Come to Meadowcreek today and you’ll see black mounds which yesterday were fires. When the mounds have cooled, we will harvest the key ingredient for millennial soil.
Soil is our most precious natural resources. Healthy food only comes from healthy soil. Yet man is much better at destroying soil than creating it. Fertile soils all over the planet have been degraded and eroded away. Formerly powerful cities built on these soils are now ruins and abandoned. Hundreds of these abandoned cities stretch from Turkey through Jordan, Iraq and Turkmenistan into China. I’ve visited many of them and always wonder how time and again man has destroyed his own civilizations by destroying his soils. And, in doing so, releasing carbon to heat up the planet.

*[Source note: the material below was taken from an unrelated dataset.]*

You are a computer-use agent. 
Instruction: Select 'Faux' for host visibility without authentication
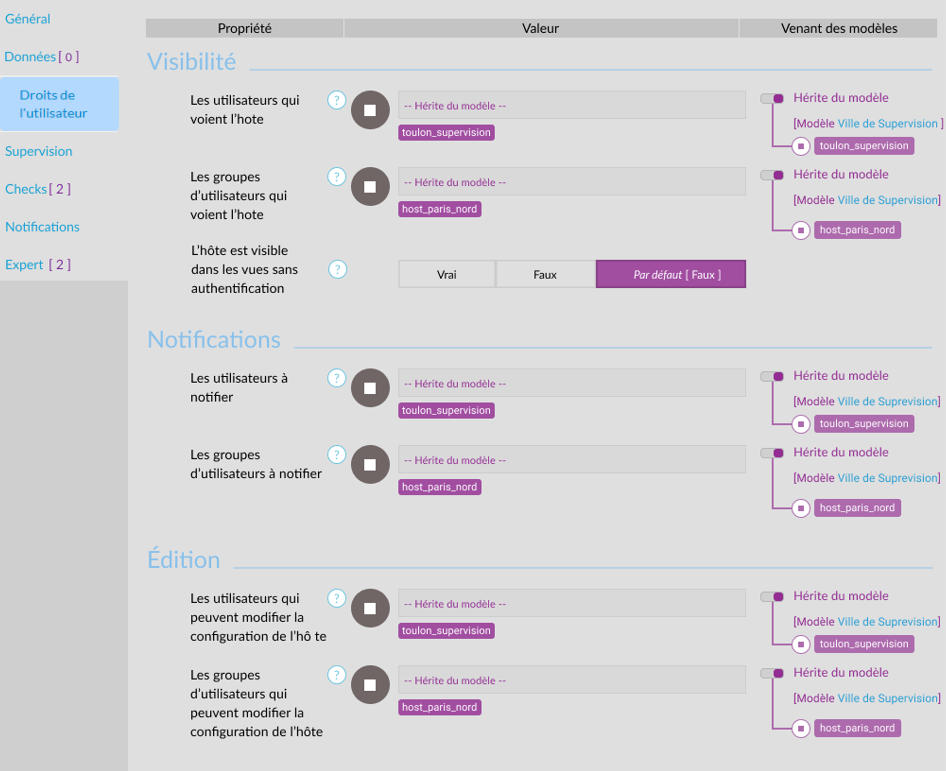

At Meadowcreek we are contributing to reversing this trend. We are taking the first step in making soil which should last for thousands of years. We are sequestering carbon in a form that can last for millennia: biochar.

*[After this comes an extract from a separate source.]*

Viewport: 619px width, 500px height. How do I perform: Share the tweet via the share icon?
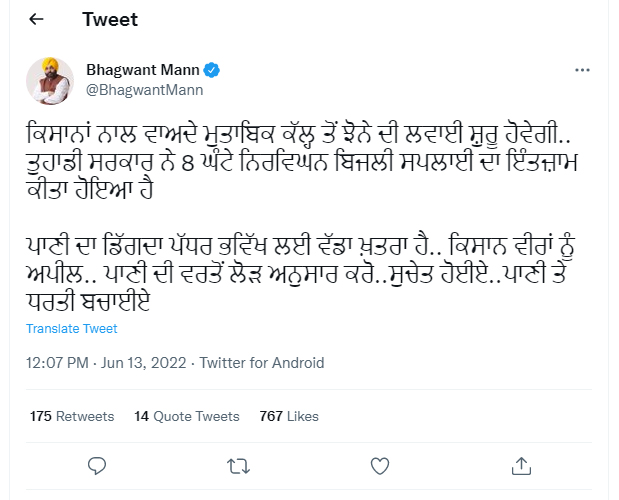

What we now call biochar was first discovered in the Amazon. Portuguese settlers noticed mounds of rich black soil dotted the Amazon jungle. These mounds were remarkably productive year after year. Tropical jungles have notoriously thin soils. The teeming life of the jungle recycles all nutrients immediately since the high temperatures volatilizes nutrients from soil. Most of the best soils in the world are in colder climates such as Iowa and Ukraine.
But in the tropical Amazon are rich black soils rivaling the best Iowa and Ukrainian soils. These islands of rich soil surrounded by poor tropical soils were called terra preta de indio or black earth of the indians. Researchers dug down into the black mounds and found ancient biochar was their foundational ingredient. The pre-Columbian Indians used biochar to make the poor soils of the rainforest productive for harvest after harvest.
The Amazon tribes had discovered how to trap carbon in the soil. By slowly burning biomass at low temperatures with little oxygen, carbon dioxide can’t be formed. There is no oxygen to unite with the carbon. Instead the carbon links to itself forming porous material composed mainly of carbon and minerals.
If the resulting biochar is then buried in the ground it can stay there indefinitely, keeping the carbon out of the atmosphere, and nourishing the soil. It is less prone to nutrient leaching. The carbon molecules latch onto any nutrients which pass by. These nutrients are then released by soil microorganisms for use by plants, cutting down on the need for fertilizers and reducing the emission of methane and nitrous oxides, which are also greenhouse gases. Biochar also retains water, making soils with biochar more resistant to drought and able to reduce flooding.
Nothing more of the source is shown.